> Instruction
Collect every line of the items below that contains the word "with", copying each such line in full.

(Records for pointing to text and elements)

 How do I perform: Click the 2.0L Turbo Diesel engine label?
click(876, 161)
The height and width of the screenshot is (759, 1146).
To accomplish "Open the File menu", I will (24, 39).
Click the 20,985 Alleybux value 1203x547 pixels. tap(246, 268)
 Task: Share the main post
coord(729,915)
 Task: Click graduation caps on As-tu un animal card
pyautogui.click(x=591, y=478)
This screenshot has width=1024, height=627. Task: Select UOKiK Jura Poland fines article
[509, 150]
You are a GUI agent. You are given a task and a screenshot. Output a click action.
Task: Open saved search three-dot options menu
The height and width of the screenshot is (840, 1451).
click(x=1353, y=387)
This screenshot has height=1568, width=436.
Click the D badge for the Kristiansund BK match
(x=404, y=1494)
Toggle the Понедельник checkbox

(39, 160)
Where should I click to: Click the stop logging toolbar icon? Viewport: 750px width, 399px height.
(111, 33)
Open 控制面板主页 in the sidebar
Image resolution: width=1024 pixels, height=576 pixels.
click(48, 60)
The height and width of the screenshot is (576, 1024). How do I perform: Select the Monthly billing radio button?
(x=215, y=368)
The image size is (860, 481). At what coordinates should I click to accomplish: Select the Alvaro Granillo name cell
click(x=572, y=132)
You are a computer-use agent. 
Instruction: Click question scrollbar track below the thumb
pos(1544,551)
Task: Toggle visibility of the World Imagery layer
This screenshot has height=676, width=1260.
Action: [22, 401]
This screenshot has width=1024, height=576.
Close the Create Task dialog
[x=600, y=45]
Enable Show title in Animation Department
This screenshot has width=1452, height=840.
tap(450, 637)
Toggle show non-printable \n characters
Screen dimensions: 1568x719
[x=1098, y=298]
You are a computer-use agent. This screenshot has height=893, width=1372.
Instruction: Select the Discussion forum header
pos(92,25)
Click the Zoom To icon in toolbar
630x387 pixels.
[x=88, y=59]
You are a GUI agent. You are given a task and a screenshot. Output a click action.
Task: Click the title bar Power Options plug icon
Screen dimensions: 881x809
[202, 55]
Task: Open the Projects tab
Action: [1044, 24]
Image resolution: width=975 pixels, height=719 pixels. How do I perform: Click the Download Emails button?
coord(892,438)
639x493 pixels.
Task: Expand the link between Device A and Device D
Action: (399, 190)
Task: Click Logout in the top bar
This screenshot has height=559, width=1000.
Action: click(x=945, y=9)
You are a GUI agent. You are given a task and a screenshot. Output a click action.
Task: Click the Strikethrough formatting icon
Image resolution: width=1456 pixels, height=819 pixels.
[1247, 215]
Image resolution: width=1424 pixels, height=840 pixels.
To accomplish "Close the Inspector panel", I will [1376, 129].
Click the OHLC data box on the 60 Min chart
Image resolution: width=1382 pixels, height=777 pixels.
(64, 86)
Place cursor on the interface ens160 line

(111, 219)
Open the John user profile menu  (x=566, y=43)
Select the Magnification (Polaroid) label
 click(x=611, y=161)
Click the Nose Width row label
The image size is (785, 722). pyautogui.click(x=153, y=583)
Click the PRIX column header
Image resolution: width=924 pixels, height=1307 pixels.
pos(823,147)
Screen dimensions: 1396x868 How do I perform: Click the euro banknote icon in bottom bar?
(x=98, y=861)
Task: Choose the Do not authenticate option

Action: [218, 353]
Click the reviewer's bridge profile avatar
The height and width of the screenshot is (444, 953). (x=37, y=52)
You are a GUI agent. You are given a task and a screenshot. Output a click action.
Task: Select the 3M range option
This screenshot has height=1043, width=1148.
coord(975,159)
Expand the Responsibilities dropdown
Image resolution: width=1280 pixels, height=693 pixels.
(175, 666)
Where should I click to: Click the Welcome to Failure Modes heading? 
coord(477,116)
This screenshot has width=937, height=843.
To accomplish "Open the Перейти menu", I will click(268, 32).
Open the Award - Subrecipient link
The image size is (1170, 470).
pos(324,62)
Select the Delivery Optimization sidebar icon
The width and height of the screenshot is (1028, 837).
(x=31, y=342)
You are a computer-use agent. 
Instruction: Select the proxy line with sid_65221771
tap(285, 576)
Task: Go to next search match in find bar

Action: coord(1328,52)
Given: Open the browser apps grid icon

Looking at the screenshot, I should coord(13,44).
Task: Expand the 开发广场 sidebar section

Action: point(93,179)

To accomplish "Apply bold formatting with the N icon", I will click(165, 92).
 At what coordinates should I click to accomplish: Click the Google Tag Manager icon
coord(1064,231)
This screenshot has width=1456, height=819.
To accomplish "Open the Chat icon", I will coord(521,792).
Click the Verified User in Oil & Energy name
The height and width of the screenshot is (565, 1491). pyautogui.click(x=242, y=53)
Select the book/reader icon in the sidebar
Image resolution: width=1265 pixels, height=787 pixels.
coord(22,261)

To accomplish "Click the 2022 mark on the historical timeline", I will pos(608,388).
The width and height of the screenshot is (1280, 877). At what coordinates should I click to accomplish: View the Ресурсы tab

> Solution for this exercise
Instruction: Select the proxy line with sid_65221771
To accomplish "Apply bold formatting with the N icon", I will click(165, 92).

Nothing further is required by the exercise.